For me, adulthood has been a bad trip. I don't think it's that way for everyone though. And it's not like I can blame all my problems on a stage of life everyone goes through. But I think a lot of my expectations for my own adult life have just continuously/constantly backfired on me. 

INTRO TO ADULTHOOD 
I think there's a person I see myself as; someone who I should attain to be. I've had a blurred vision of this person for years. It's blurred by all the other great things I see around me. There are so many beautiful people and bright opportunities around us, it's overwhelming. I cannot be everyone. I can only be me. 
Despite this blatant truth, this has not stopped me from trying to be everyone at once.
There are a few months of my adult life I romanticize on; most of the 18th year of my life. I think I figured something out then. Because I remember feeling a sense of sincere charity and understanding for others that I have since merely tried to imitate.
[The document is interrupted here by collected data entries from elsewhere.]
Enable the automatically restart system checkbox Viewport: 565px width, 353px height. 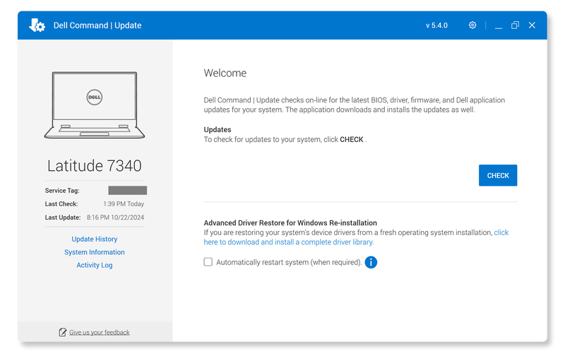[208, 262]
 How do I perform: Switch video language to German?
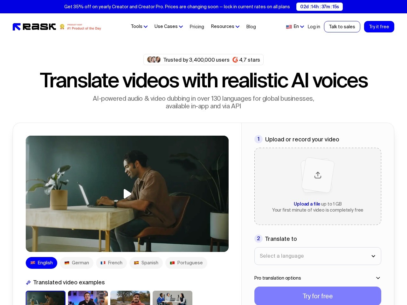[76, 263]
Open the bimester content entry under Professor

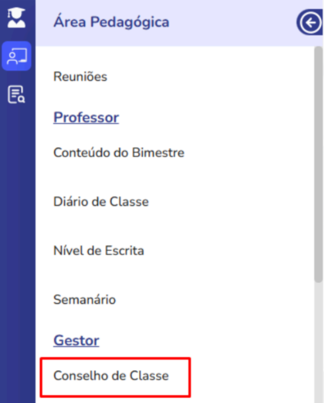(x=119, y=153)
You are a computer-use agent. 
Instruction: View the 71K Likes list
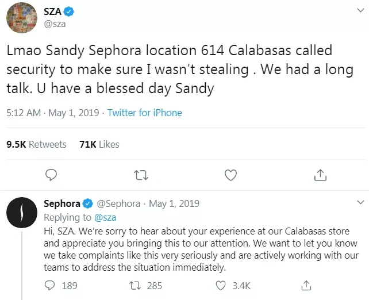click(x=99, y=144)
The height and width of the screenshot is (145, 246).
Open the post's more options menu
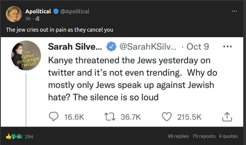click(234, 11)
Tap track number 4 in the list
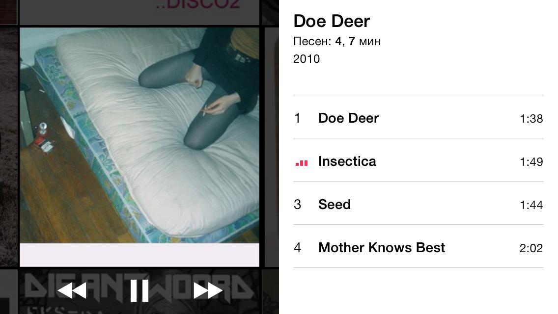The height and width of the screenshot is (314, 558). [x=297, y=247]
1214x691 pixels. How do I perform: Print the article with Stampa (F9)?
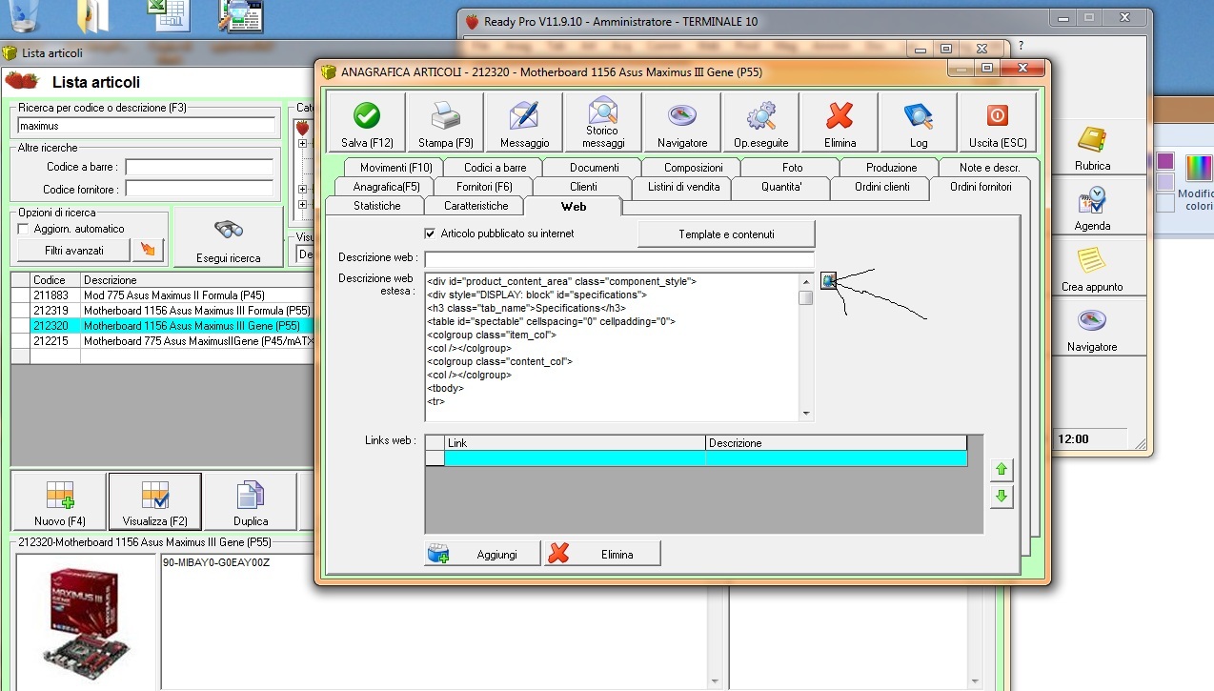(x=446, y=116)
I remember friendships, service, hiking, my AP English class, acting, musical discovery... The Renaissance of Scott. 
Then I specifically recall my mind being hit with a sense of anxiety and loneliness I'd never felt before. This was some time during my first week of junior college.

THE WEIGHT
Everything I had ever imagined, created or dreamed was slowly sinking down a hole. Over the years, only portions of this have occasionally risen back onto the surface. I've made many choices out of fear of looking like an idiot in the generic public eye. It's so bizarre. I'm always thinking things that nobody ever says out loud, so I never bring these things up. I have felt as though everyone grew up and I'm just a childish boy trapped in a man's body, pretending to be something I'm not: An adult.
This all sounds poetic and negative. Well, I've learned that this is not true. 
**Apparently I'm full to the brim with creativity. 
**...And heaping doses of self-doubt.
I know some of you probably don't believe either of those last two statements, but hear me out.
The college campus is packed with eager business majors done-up in suit+tie outfits from Men's Warehouse and reek of cologne. Engineering majors who are extremely lanky and scholastically intelligent. Art majors who button the top button of their flower-print shirts and keep the hair gel industry alive. Ag majors who were raised on a farm and look like they're literally made out of meat and potatoes. And all these people think they know the answers to life's questions. 
It's overwhelming, really. It's as though I am no longer myself, but a small ball entwined of every character that barks at me as I pass them. The vision of who I want to become gets lost.

A CONCLUSION OF SORTS
Throughout this month, I've had days where I feel like I've been hit in the face with a baseball bat and I'm waking up from some nightmare. I wake up to find that my life is real and that there is still time for me to be me. And the vision of who I want to become is clearer than ever.
I guess it's a constant drive for self-improvement that will keep me alive+well as an adult. Whatever righteous desires and creative ideas I've ever conjured up are for me to share. My views on adulthood have crushed my dreams into oblivion. Some saccharine movie made from gentrification, professionalism and wedding photos has reduced my self-confidence to a crumbled sheet of paper. Somehow, amid this world of cowboys and CEO's, I must be my own person.
No, I'm not gonna go on a backpacking trip to Europe or move to a crappy overpriced apartment in New York City to find myself. All I want is to be my best self possible. The person I aspire to be is willing to help; someone happy and kind. Someone confident in themselves and caring towards others. I just want to do my best in what I do, and do what I feel to be right.
For the first time in a while, I think I can say with a surety that I will accomplish this. Because in a way, it's already happening.



Sunday, January 21, 2018

If I Remember Anything

I woke up around 5:00am to kick off this new year. Definitely not on purpose. All I wanted was to go back to sleep. But for any reason, my first thought was to stay in bed and listen to music. So just lying in bed on a dark, cold, silent morning, the first song I listened to in 2018 was "Love's In Need Of Love Today" by Stevie Wonder. Totally unexpected and instantaneously, I started bawling my eyes out.
It's hard to explain these emotionally gigantic-yet-temporary moments that happen to each of us. Because it's as though one moment we can remember the experience vividly and romantically, then the next we can just simply forget. Heck, sometimes we not only forget these personal moments of peace and clarity, but we go into utter despair. As I type this, I'm listening to that Stevie Wonder track. And although part of me is like, "Frick, I was just feeling this earlier today and the aesthetic is already gone," I don't think this is worth stressing over. I've had plenty of moments of complete inner-joy since then, and I will probably continue to have more. I've kept some pieces of these moments with me. If I remember anything, it's that I've realized my despise for superficiality. 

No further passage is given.